**WHAT YOU SHOULD DO:** Exact copy, pictures excluded: print the lines from the one with "Instruction: Click the dark" through the final line of the records.
▼
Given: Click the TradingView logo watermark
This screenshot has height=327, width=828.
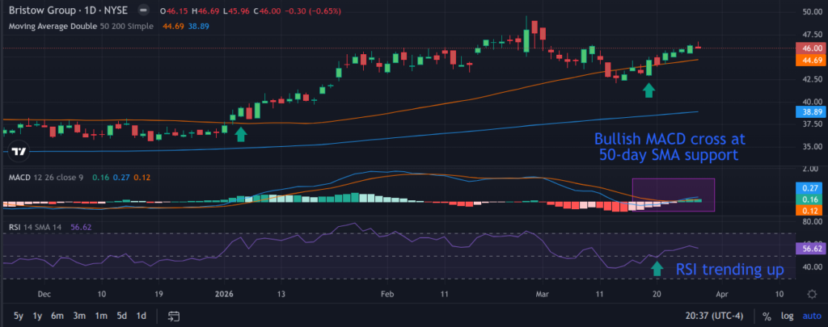Looking at the screenshot, I should tap(19, 151).
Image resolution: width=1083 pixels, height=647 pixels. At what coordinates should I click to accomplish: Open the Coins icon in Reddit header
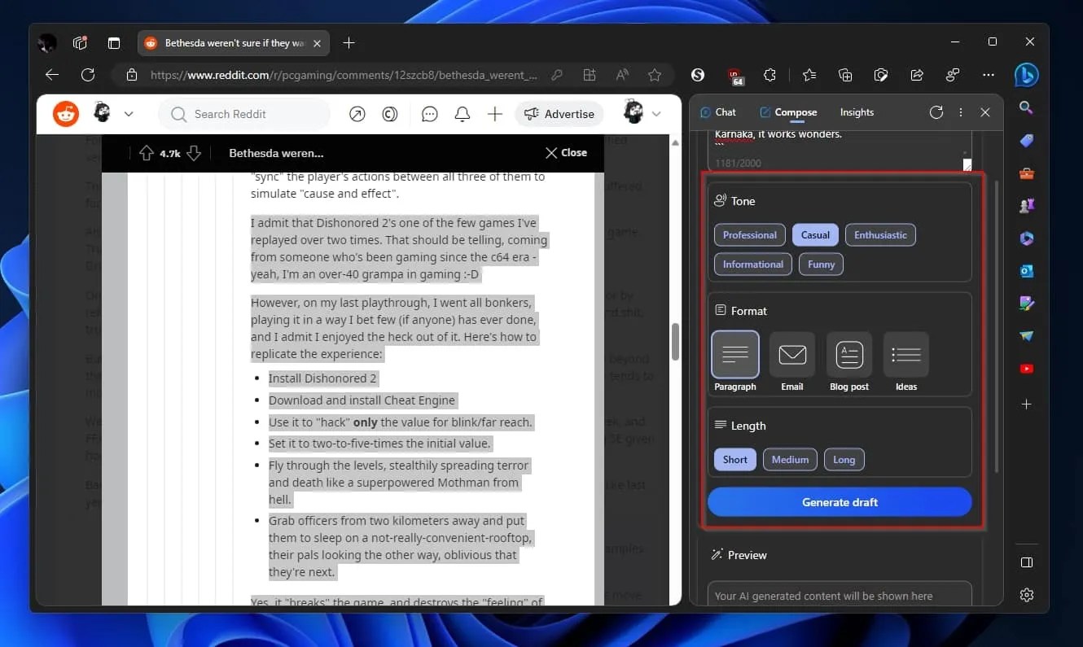point(389,114)
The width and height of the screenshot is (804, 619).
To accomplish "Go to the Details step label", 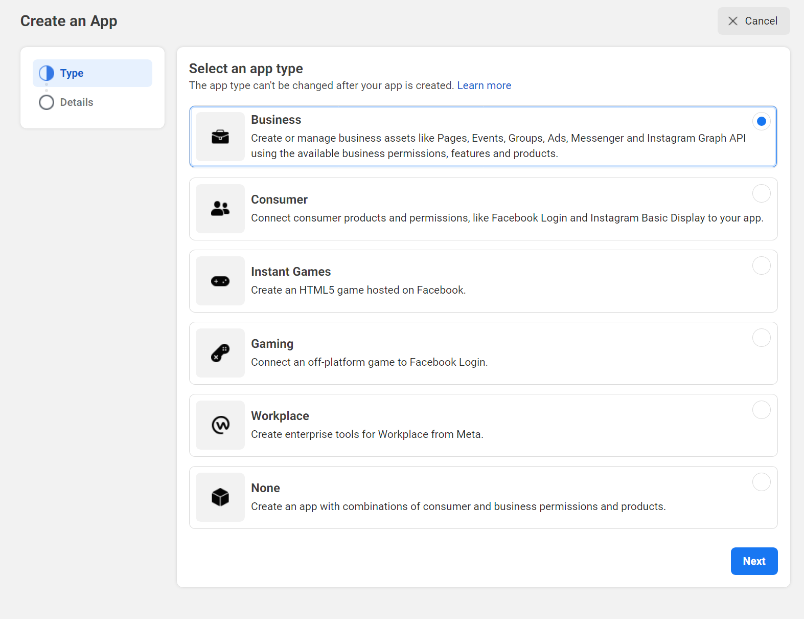I will [x=77, y=102].
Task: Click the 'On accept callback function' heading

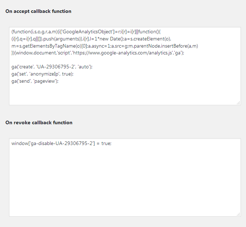Action: (x=38, y=11)
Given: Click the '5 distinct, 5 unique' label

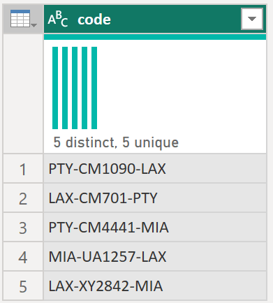Looking at the screenshot, I should (116, 142).
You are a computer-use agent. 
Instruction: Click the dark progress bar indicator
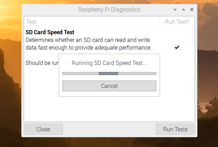coord(108,73)
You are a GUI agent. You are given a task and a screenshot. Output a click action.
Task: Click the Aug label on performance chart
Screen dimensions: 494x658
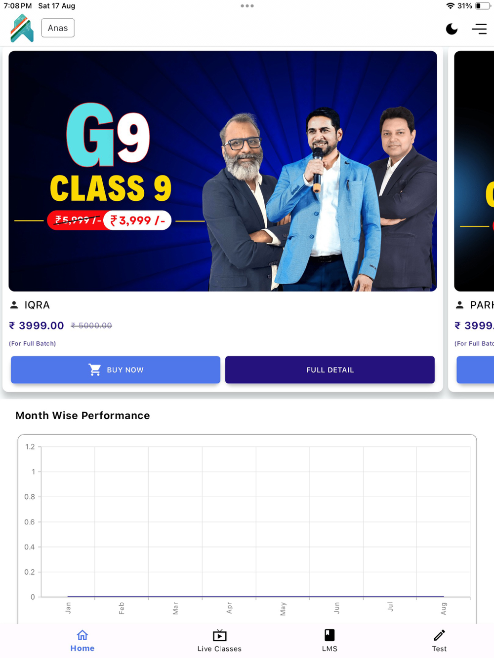click(444, 608)
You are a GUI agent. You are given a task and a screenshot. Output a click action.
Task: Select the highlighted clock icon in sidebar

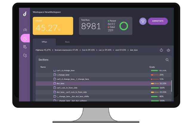25,38
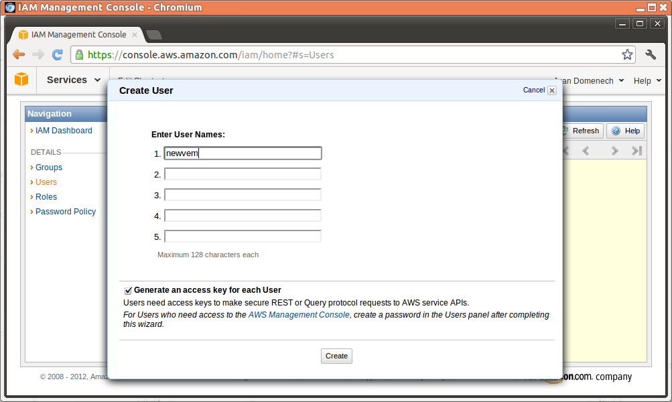Viewport: 672px width, 402px height.
Task: Follow the AWS Management Console link
Action: (x=298, y=314)
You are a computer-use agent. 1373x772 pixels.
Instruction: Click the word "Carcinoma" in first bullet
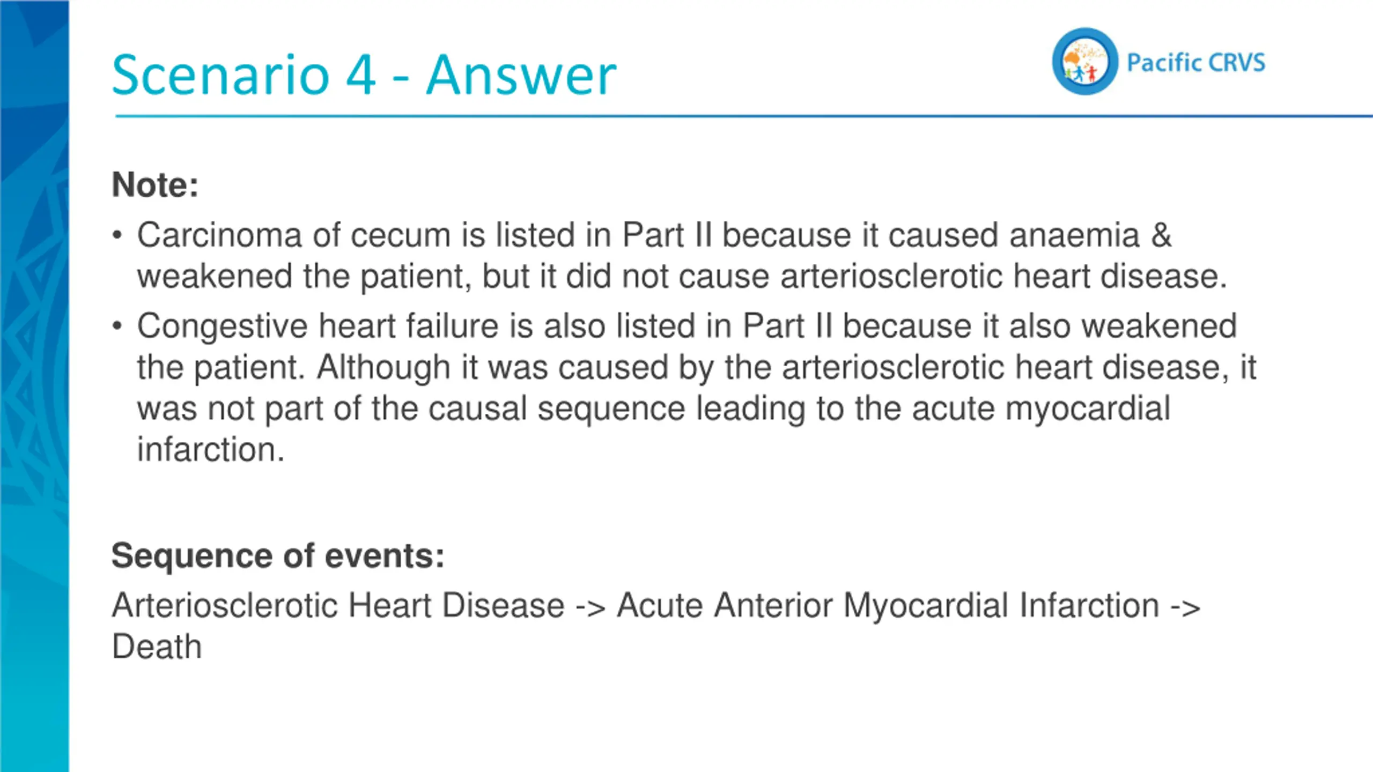[x=219, y=235]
▲
**WRITTEN RESPONSE:**
Instruction: Click the dark progress bar indicator
coord(108,73)
You are a GUI agent. You are given a task and a screenshot. Output a click action.
Task: Click the Aug label on performance chart
Screen dimensions: 494x658
click(444, 608)
You are a GUI agent. You are given a task and a screenshot. Output a click action.
Task: Select the highlighted clock icon in sidebar

25,38
Viewport: 672px width, 402px height.
Task: Follow the AWS Management Console link
Action: (x=298, y=314)
You are a computer-use agent. 1373x772 pixels.
Instruction: Click the word "Carcinoma" in first bullet
[x=219, y=235]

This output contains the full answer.